Por Amir Labaki
Há uma extraordinária sintonia entre os vencedores da 21a edição do É Tudo Verdade – Festival Internacional do Documentário, encerrado no último fim de semana. São histórias familiares três dos quatro premiados pelos júris oficiais: o longa-metragem hispano-brasileiro “O Futebol”, de Sérgio Oksman, o longa holandês “Um Caso de Família”, de Tom Fassaert, e o curta nacional “Abissal”, do cearense Arthur Leite. Em outro compasso desenvolve-se o premiado entre os curtas internacionais, o francês “A Visita”, do diretor italiano de teatro e cinema Pippo Delbono.
Já em cartaz desde ontem nos cinemas do país, “O Futebol” marca o retorno de Oksman a sua cidade de origem, São Paulo, da Madri onde se instalou há duas décadas.

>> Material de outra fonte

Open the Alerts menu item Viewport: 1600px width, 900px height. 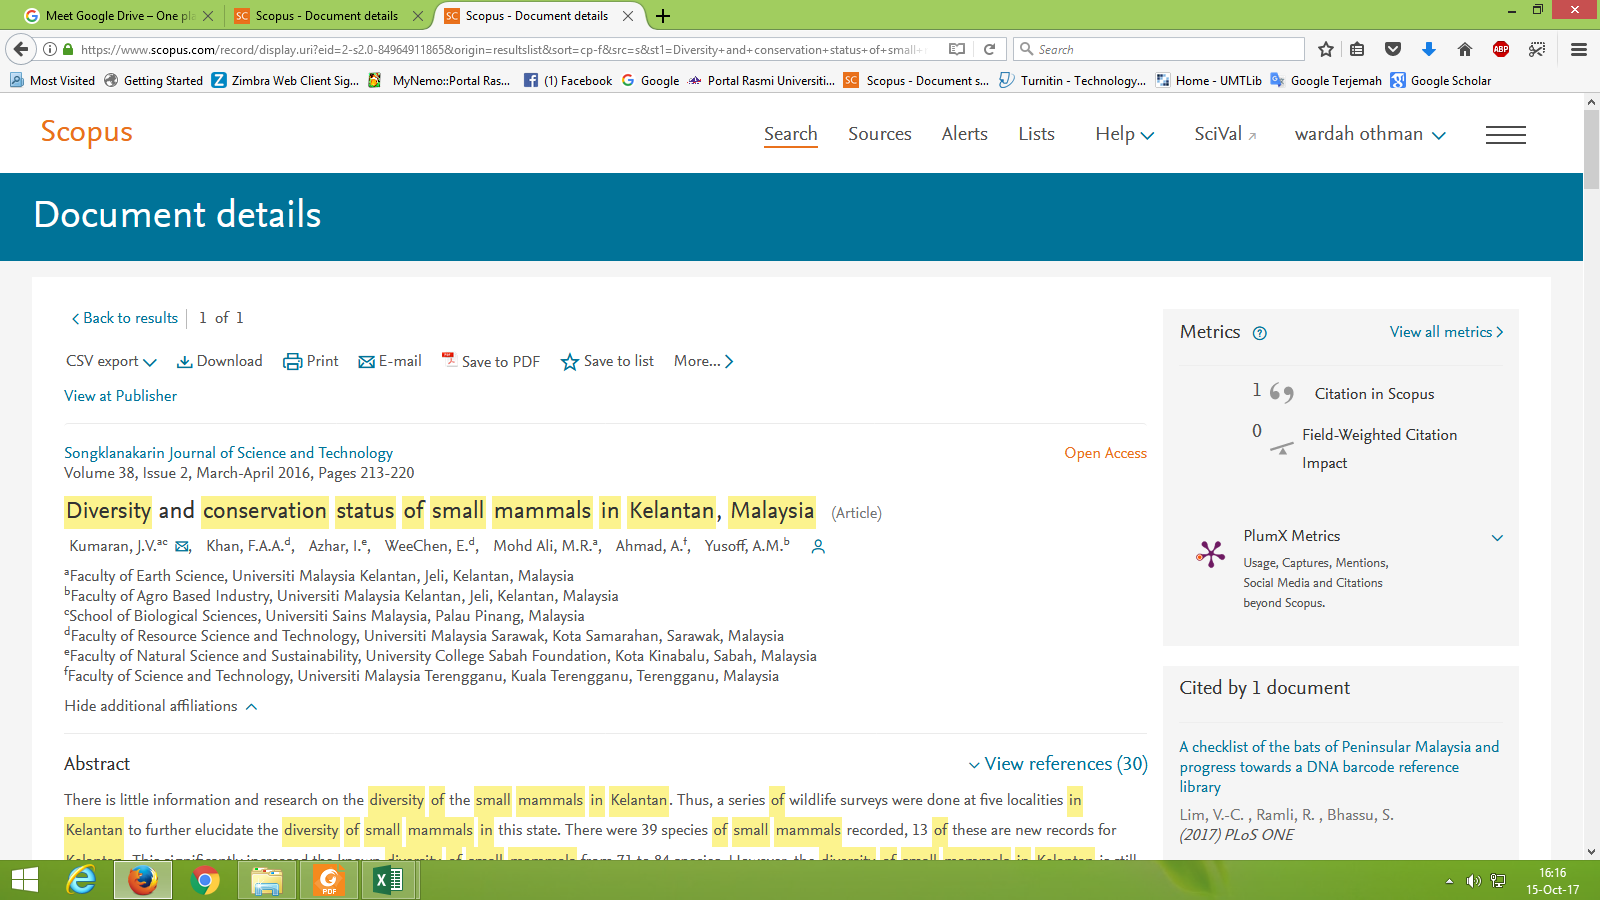[964, 134]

Sua filmografia foi acompanhada com atenção durante os 21 anos do É Tudo Verdade, com presenças na mostra informativa O Estado das Coisas com dois títulos, “Ronaldo: Manual de Voo” (1998) e “Gaudí na Favela” (2002), na abertura de 2007 com “Adeus, América” e em duas disputas de curtas internacionais, com o hemingwayano “Notas Sobre o Outro” (2009) e “Uma História para os Modlins” (2012), que lhe valeu a primeira premiação pelo festival.
Em “O Futebol”, Oksman registra o tenso reencontro com o pai, Simão, do qual há muito se distanciara, tendo por subterfúgio acompanharem juntos a Copa do Mundo no Brasil de 2014. O futebol, mais precisamente os jogos da mitológica segunda Academia do Palmeiras dos anos 1970, era o longíquo laço emocional que ligara durante a infância filho e pai. A aposta é que funcione com uma ponte para a reaproximação.
A progressão da Copa estrutura cronologicamente a narrativa, mas o torneio é acompanhado em fragmentos captados por trechos de jogos transmitidos pela TV e pelo rádio, por comentários entre eles e de coadjuvantes eventuais, por ruídos das ruas. O evento central não é ela, mas sim a reunião familiar, marcada por diálogos tateantes, por conversas truncadas e sobretudo por dilacerantes silêncios.
Uma estranha harmonia de tropeços estabelece-se entre aquele convívio planejado e a difícil progressão do Brasil na Copa. Ambos encaminham-se para conclusões dramáticas, uma ditada pela mera lógica esportiva, outra determinada pela força inapelável do destino. Filmado e editado com o esmero e a contenção habituais de Oksman, “O Futebol” é um modelo de filme-processo em que o acaso se reafirma como insuperável roteirista.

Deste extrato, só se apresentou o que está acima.